ОТРЫВОК ДЛЯ ЧТЕНИЯ >>
В итоге своих рассуждений Д. И. Шаховской сделал вывод: «Я уверен, что в ваших с Владимиром проектах есть много практически совершенно бессмысленного — и не вижу, почему мне этого не замечать и что тут нехорошего?» В письме Сергею Ольденбургу звучит та же мысль: «Очень мы с Тобой согласны и во взгляде на Приютино. Совсем так. Помогай нам. А то Владимир и отчасти Иван совсем, совсем другое пишут. Согласен совершенно и насчет того, что нельзя теперь принимать новых приютинцев».

Можно только удивляться тому эмоциональному напору и той энергии, с которыми Дмитрий Иванович добивался ответов от друзей. Так, например, Гревсам он писал: «И если Приютино не дача (я изо всех сил бьюсь и никак не могу добиться ответа, Вы-то смотрите ли на Пр[иютино] прежде всего как на дачу или нет?), то оно и должно непременно служить этой задаче». В. И. Вернадскому: «Если между нами обмен мыслей не станет оживленнее, то для меня несомненный факт, что братство как попытка совместной деятельности будет приносить нам гораздо больше вреда, чем пользы».

Вопросы, требующие выяснения, оставались. «Сообщения письменные с компанией у нас теперь очень плохие». Вместе с тем Д. И. Шаховской не переставал в своих письмах друзьям указывать: «С моей стороны немыслимо большее напряжение братской деятельности, какая есть теперь»; «…я, может быть, гублю всю жизнь Анюты из-за братства, а Вы всех моих усилий не замечаете и ничего с ними не связываете, как будто их и нет вовсе. Так что на деле все усилия эти и пропадают даром. Сижу я в Малашкине один. Перестраивают дом. Я руковожу этим делом, которого не понимаю и которым не интересуюсь»{183}.

ЧТО СДЕЛАТЬ >>
1) Перечислите всех адресатов писем Д. И. Шаховского, которые названы в отрывке.
2) Где, как сообщает в отрывке Д. И. Шаховской, он сидит один, пока перестраивают дом?
3) Объясните по отрывку, почему, по словам Д. И. Шаховского, его усилия пропадают даром.

ИСХОДНЫЕ ДАННЫЕ >>
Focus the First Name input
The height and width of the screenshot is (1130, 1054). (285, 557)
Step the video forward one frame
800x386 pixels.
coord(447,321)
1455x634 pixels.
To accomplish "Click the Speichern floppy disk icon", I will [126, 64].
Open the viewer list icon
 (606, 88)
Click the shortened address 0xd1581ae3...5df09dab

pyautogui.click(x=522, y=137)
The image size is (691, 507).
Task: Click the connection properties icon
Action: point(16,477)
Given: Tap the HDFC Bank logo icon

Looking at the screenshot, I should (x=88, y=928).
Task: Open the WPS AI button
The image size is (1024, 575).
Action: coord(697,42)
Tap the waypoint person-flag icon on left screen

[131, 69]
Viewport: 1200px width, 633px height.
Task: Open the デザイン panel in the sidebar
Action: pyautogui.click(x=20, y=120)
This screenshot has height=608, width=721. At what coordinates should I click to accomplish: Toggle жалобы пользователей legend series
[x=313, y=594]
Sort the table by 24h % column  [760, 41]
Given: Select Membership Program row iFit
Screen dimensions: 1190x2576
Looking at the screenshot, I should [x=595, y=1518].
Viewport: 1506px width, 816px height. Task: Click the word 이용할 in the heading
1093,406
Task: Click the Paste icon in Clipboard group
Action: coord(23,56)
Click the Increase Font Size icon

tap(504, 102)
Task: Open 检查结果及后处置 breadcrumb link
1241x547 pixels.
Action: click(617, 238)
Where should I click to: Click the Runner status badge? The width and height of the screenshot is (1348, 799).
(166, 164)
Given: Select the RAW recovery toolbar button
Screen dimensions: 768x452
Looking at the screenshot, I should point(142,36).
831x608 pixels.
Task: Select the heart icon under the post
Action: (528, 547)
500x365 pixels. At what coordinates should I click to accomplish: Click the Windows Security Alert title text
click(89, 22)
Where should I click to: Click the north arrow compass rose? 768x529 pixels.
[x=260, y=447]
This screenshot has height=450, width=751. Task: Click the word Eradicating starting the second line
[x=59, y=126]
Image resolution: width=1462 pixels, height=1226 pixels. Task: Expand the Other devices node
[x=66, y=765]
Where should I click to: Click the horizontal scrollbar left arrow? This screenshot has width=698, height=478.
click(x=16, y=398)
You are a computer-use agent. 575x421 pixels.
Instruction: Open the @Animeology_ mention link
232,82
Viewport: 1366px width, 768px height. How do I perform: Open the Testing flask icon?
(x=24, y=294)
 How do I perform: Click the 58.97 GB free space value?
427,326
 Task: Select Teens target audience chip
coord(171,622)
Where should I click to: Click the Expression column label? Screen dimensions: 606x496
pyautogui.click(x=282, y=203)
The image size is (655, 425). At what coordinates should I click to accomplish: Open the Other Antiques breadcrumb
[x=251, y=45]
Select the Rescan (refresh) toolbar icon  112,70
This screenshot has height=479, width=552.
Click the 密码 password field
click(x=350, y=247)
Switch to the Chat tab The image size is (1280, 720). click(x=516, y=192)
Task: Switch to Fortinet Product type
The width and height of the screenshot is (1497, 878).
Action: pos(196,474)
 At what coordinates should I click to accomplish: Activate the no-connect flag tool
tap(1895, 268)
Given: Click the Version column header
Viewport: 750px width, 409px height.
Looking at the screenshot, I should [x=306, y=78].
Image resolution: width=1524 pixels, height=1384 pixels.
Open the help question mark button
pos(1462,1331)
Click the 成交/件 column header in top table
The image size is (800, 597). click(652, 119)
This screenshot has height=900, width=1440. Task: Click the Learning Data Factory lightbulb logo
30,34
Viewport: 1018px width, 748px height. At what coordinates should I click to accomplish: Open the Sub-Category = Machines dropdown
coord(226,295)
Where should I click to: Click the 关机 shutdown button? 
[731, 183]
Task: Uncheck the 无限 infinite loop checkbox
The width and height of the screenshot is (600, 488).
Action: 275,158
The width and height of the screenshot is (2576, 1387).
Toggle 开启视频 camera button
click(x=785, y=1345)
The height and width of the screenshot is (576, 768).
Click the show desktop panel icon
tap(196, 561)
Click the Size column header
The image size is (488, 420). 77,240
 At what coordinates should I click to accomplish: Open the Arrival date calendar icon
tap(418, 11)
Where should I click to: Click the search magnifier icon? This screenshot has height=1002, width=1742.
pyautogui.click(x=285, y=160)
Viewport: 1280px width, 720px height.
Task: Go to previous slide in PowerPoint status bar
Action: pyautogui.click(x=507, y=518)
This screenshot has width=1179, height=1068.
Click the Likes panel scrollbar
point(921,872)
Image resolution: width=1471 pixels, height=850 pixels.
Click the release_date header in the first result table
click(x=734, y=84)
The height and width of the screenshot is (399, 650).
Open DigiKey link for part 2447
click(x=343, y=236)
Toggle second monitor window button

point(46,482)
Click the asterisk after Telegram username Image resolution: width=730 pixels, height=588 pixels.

ОТВЕТЫ НИЖЕ >>
1) Сергей Ольденбург; Гревсы; В. И. Вернадский.

2) В Малашкине.

3) Друзья не замечают его усилий и ничего с ними не связывают, как будто их нет вовсе. Поэтому на деле все эти усилия и пропадают даром.